YKL-40 is an extracellular matrix glycoprotein with a significant role in tissue inflammation and remodeling. MIP-1a has chemotactic and pro-inflammatory properties, and is induced by YKL-40 in several lung disorders. The aim of this study was to determine the levels of YKL-40 and MIP-1a in blood serum and pleural fluids of various pulmonary diseases, and to evaluate their potential role as differential diagnosis biomarkers.
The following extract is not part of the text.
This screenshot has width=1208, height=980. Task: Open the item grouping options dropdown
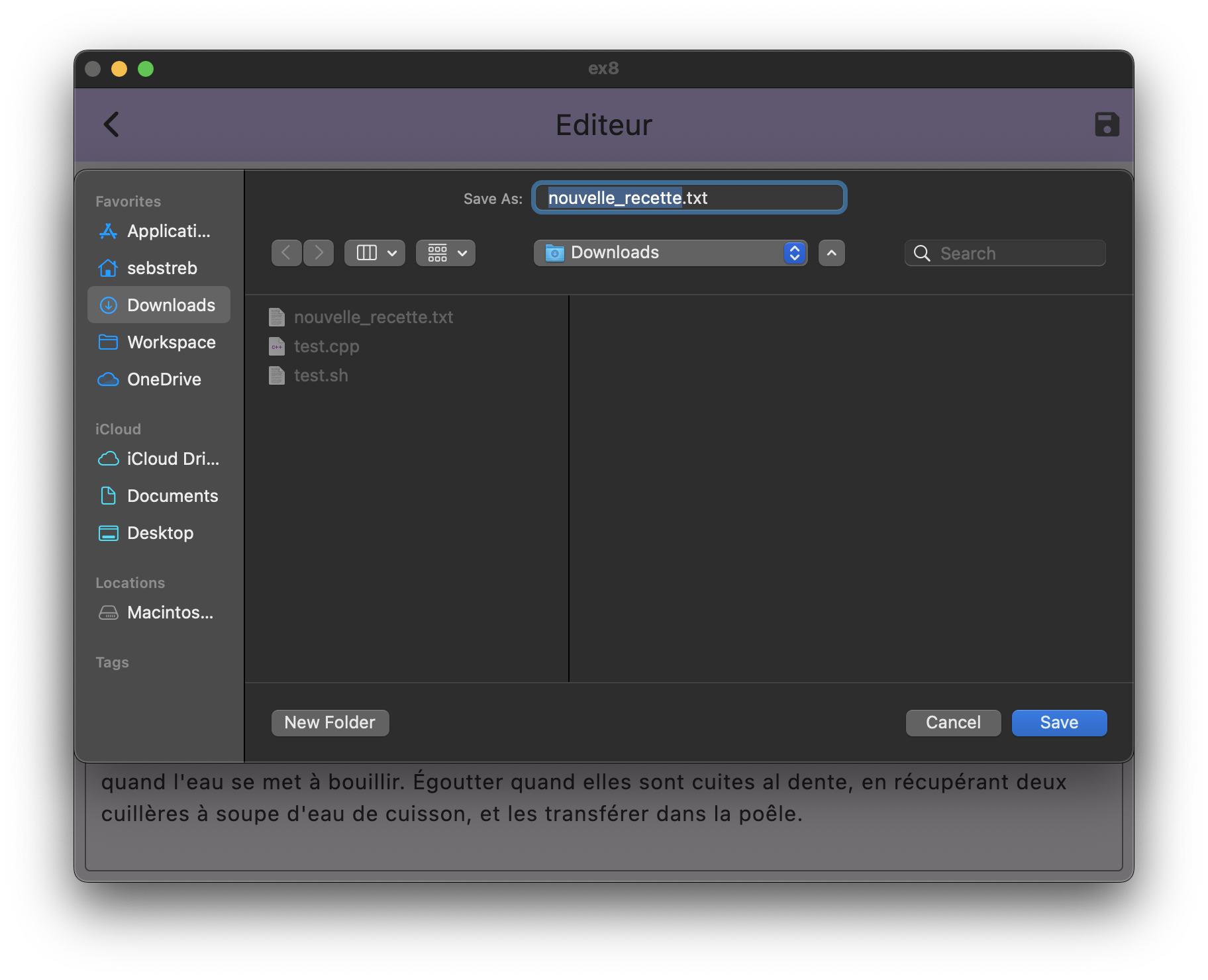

We recruited 60 patients (age: 62.5 ± 20.6 years) with pleural effusions: 49 exudates and 11 transudates (T). Exudates were further classified based on the underlying disease: ten with tuberculosis (TB), 13 with lung cancer (LCa), 15 with metastatic cancer (MCa) of non-lung origin and 11 with parapneumonic (PN) effusions. YKL-40 and MIP-1a levels were measured by ELISA.


Pleural YKL-40 levels (ng/ml) were similar among all patient groups (TB: 399 ± 36, LCa: 401 ± 112, MCa: 416 ± 34, PN: 401 ± 50, T: 399 ± 42, p = 0.92). On the contrary, YKL-40 was significantly lower in the serum of TB patients (TB: 58 ± 22, LCa: 212 ± 106, MCa: 254 ± 140, PN: 265 ± 140, T: 229 ± 123, p < 0.001). Pleural MIP-1a protein levels (ng/ml) were statistically lower only in patients with LCa (TB: 25.0 ± 20.2, LCa: 7.3 ± 6.0, MCa: 16.1 ± 14.9, PN: 25.4 ± 27.9, T: 18.5 ± 7.9, p = 0.012), a finding also observed in serum MIP-1a levels (TB: 17.1 ± 7.6, LCa: 9.4 ± 7.0, MCa: 28.7 ± 28.7, PN: 33.3 ± 24.0, T: 22.9 ± 8.7, p = 0.003).


Our data suggest that both YKL-40 and MIP-1a, particularly in serum, could prove useful for the differentiation of pleural effusions in clinical practice, especially of TB or LCa origin. However, large-scale studies are needed to validate these findings.